Santos Ltd dipped 0.4% by Wednesday’s close, slipping as the Australian market broadly retreated amid renewed inflation and war concerns.
The relative calm itself caught notice. Santos is behaving like a crude proxy once more, despite a mostly red tape this day.
Oil climbed roughly 1% Wednesday, with traders on alert as the U.S.-Israeli conflict involving Iran tightened supplies and ratcheted up shipping concerns in the Middle East. “Right now, geopolitics has clearly overtaken the usual price drivers,” said Phillip Nova’s Priyanka Sachdeva, senior market analyst. 1
Santos ranks among Australia’s largest integrated oil and gas companies, leveraging both LNG exports and domestic gas sales.

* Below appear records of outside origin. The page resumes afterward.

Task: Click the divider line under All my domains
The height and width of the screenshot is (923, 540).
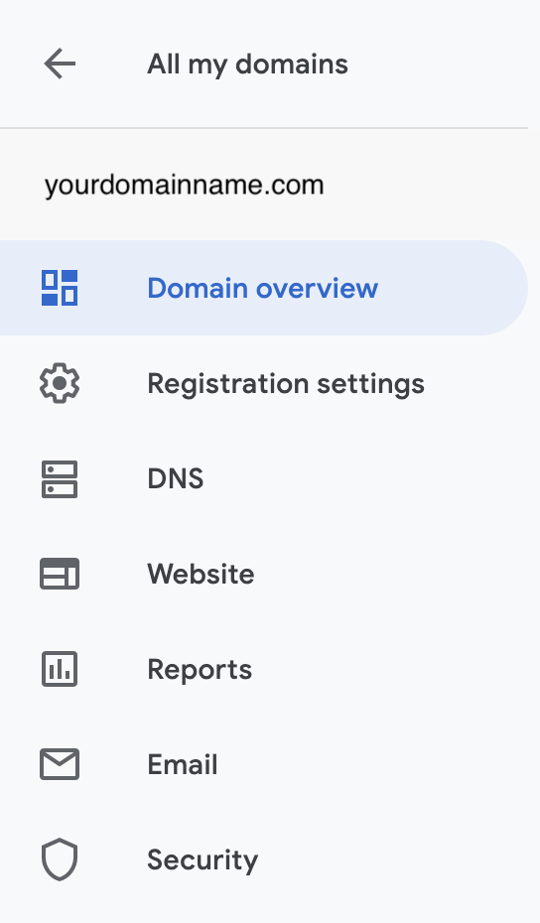Action: click(264, 128)
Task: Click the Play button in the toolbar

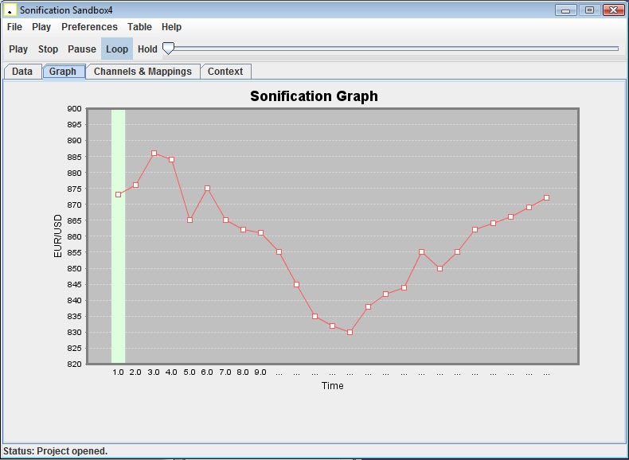Action: pyautogui.click(x=18, y=49)
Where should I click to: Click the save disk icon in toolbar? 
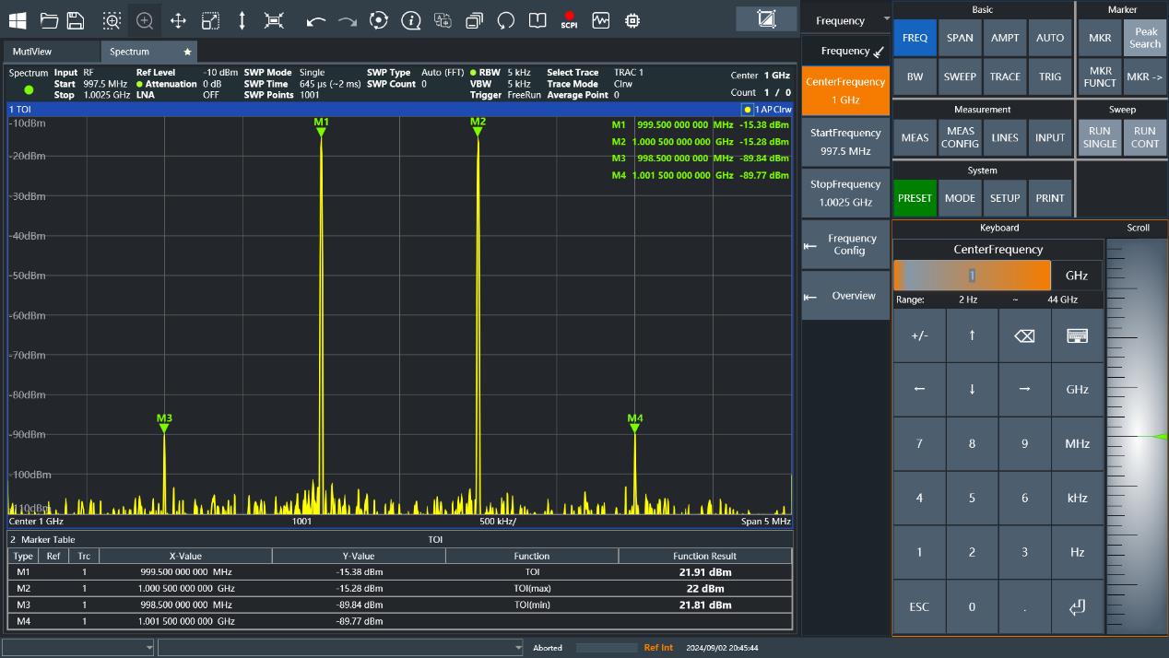click(76, 20)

That mix means earnings swing hard with shifts in commodity prices—quick capital often follows when oil prices shift. 2
Santos shares wrapped up the session at A$7.25, swinging from a low of A$7.13 to as high as A$7.40. Roughly 14.6 million shares traded hands, exchange figures show. The S&P/ASX 200 ended the day off 1.9%. 3
Santos on Tuesday updated its final dividend notice, highlighting the FX rates it’s using to convert the US-dollar payout for shareholders paid in other currencies. The company’s final dividend for 2025 was set at US$0.103 per share, payable March 25. Using an AUD/USD rate of 0.71009245, Santos calculated the Australian-dollar equivalent at A$0.14505154 per share. The dividend’s record date was Feb. 24, with shares going ex-dividend on Feb. 23 — the cutoff for eligibility. 4
Non-executive director Vanessa Ann Guthrie picked up 5,500 Santos shares on the market at an average price of A$6.84 apiece, according to a director’s interest notice. That takes her indirect stake to 44,688 shares. 5
The filings probably won’t affect immediate production or guidance, but they do highlight how Santos often reacts to the smallest developments when broader market signals are murky. Dividends paid in U.S. dollars mean that shifts in the FX rate can alter the actual payout for many investors.
But it works both ways. Should oil prices retreat, or if concerns about demand take hold, energy stocks can give up ground fast. Santos has already swung sharply over the past few sessions.
Crude overnight sets the tone for Thursday. After that, investors eye Santos’ March 25 dividend payment as the next event on the calendar.